▸ Tasks to complete:
**A.** Decide whether each statement agrees with the Splam post below, answering yes or no and quoting the words of the post that settle it: (i) Splam is a hosted service in the same way as Defensio and Akismet; (ii) the author changed the banned-word scoring so that repeated banned words raise the score exponentially; (iii) Splam awards fewer points for Russian glyphs than for Chinese characters.
**B.** Please reproduce the Splam post below from "A plam for splam" up to and including "seen some commits.".

▸ Source passage:
Begin
A plam for splam
Courtenay : November 24th, 2008
A few weeks ago I wrote a fun plugin to fight spammers everywhere; I call him, Splam. I thought I wrote this up somewhere, but I can’t seem to find the article. So, I must have dreamed it. I soft-launched it on Github, so those of you following my github profile will have seen some commits.
Splam is a “Simple, pluggable, easily customizable score-based spam filter plugin for Ruby-based applications”. I couldn’t find any other Ruby projects outside of Defensio and Akismet, both hosted services, so while you might say, “but those work perfectly well!”, you can run this locally and get instant feedback. Install it as a plugin, and include it into your ActiveRecord (or other PORO) like so:
class Comment < ActiveRecord::Base
include Splam
splammable :body
end
Easy, right? Splam works by looking at the field, and applying a set of rules. Some of these rules are pretty simple; most forum/comment spam is pretty simple, too. For example, it looks for words like "porn" or "erotic" or "viagra", and gives 10 points for each of these. Then it looks in links in the body, and gives another 20 points each time a word appears in the link text. (Actually, I modified the code so it gives 10^ rather than 10*. That means that each time you use a banned word, it's exponentially more likely it's spam).
Some of the other rules target the idiots who try to spam your Ruby forum with bbcode: [url= or [b] Then it gives you points for each chinese character, and more points for Russian glyphs. It looks for bad HTML (a href=http://...) as well as extra long lines, sentences with lots of words and no punctuation, too many words with lots of letters, and so on.
Splam gives you a spam? boolean, a splammable_score score, and the splam_reasons why it marked something as spam, along with the points for each infraction.
End
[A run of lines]
Begin
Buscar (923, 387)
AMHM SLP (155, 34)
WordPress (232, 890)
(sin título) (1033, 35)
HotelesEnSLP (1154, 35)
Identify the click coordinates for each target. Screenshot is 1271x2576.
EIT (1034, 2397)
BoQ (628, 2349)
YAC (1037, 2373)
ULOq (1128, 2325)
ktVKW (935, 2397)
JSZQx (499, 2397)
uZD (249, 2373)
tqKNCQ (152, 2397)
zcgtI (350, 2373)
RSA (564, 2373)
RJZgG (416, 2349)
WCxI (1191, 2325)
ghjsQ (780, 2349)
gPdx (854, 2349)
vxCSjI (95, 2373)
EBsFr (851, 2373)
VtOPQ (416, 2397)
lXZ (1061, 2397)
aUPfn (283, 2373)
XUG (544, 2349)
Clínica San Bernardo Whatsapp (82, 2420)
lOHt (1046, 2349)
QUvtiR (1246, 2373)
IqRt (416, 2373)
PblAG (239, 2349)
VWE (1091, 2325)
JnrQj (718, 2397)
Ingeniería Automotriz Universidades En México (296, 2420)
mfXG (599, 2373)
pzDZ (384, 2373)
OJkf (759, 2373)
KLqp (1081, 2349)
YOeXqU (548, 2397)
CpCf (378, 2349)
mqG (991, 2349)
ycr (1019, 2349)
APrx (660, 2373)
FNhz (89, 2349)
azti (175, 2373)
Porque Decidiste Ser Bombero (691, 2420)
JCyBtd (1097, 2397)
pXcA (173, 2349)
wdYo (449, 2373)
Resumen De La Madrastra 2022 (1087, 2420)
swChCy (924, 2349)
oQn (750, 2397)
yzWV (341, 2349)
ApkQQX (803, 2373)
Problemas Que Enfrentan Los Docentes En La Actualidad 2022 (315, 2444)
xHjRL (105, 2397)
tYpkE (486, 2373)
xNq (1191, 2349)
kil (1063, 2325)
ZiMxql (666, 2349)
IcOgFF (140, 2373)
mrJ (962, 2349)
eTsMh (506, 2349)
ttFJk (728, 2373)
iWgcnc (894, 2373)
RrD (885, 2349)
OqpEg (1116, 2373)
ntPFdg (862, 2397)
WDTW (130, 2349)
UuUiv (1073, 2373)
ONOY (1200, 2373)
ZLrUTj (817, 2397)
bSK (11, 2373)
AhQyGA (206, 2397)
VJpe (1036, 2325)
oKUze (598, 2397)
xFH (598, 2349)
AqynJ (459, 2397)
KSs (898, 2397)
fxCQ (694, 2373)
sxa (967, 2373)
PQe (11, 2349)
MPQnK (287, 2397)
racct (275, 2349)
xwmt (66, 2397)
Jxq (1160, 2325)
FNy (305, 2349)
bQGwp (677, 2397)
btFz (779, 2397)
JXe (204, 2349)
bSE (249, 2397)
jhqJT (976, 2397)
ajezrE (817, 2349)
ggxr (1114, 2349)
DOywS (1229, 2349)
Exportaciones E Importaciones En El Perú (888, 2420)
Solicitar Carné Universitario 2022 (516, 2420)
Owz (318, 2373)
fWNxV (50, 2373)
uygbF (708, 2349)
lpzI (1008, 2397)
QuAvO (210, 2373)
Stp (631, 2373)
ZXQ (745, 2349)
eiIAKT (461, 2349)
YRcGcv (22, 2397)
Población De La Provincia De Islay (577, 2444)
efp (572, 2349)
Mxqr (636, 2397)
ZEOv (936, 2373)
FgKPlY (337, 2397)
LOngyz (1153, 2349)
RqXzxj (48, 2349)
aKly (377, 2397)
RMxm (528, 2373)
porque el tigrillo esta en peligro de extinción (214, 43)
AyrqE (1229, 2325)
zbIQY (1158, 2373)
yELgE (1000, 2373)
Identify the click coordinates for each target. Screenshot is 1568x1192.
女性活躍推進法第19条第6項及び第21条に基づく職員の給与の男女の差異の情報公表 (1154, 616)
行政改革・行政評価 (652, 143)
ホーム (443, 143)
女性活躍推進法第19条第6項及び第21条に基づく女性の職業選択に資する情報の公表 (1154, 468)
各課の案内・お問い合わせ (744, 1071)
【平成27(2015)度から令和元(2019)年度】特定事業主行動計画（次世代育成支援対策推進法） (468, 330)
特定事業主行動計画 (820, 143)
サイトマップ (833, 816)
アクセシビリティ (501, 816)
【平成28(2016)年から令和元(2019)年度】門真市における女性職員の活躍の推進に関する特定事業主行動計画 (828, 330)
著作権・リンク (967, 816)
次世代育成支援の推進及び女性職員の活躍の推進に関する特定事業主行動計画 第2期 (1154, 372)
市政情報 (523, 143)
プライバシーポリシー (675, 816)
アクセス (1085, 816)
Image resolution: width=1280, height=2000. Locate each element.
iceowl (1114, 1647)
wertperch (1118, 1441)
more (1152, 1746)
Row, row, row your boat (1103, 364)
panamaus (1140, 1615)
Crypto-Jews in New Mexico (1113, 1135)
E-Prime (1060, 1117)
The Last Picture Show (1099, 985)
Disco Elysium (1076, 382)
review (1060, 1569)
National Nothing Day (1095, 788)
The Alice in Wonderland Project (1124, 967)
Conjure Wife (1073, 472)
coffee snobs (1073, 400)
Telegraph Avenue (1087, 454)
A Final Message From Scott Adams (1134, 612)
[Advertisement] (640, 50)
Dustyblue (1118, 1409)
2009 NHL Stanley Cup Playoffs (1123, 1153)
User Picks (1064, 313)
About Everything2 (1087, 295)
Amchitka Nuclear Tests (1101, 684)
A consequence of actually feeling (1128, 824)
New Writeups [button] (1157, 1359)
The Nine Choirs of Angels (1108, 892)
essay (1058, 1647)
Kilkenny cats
End
▸ Results in order:
**A.**
(i) No: "you can run this locally and get instant feedback"
(ii) Yes: "I modified the code so it gives 10^ rather than 10*"
(iii) No: "Then it gives you points for each chinese character, and more points for Russian glyphs."

**B.**
A plam for splam
Courtenay : November 24th, 2008
A few weeks ago I wrote a fun plugin to fight spammers everywhere; I call him, Splam. I thought I wrote this up somewhere, but I can’t seem to find the article. So, I must have dreamed it. I soft-launched it on Github, so those of you following my github profile will have seen some commits.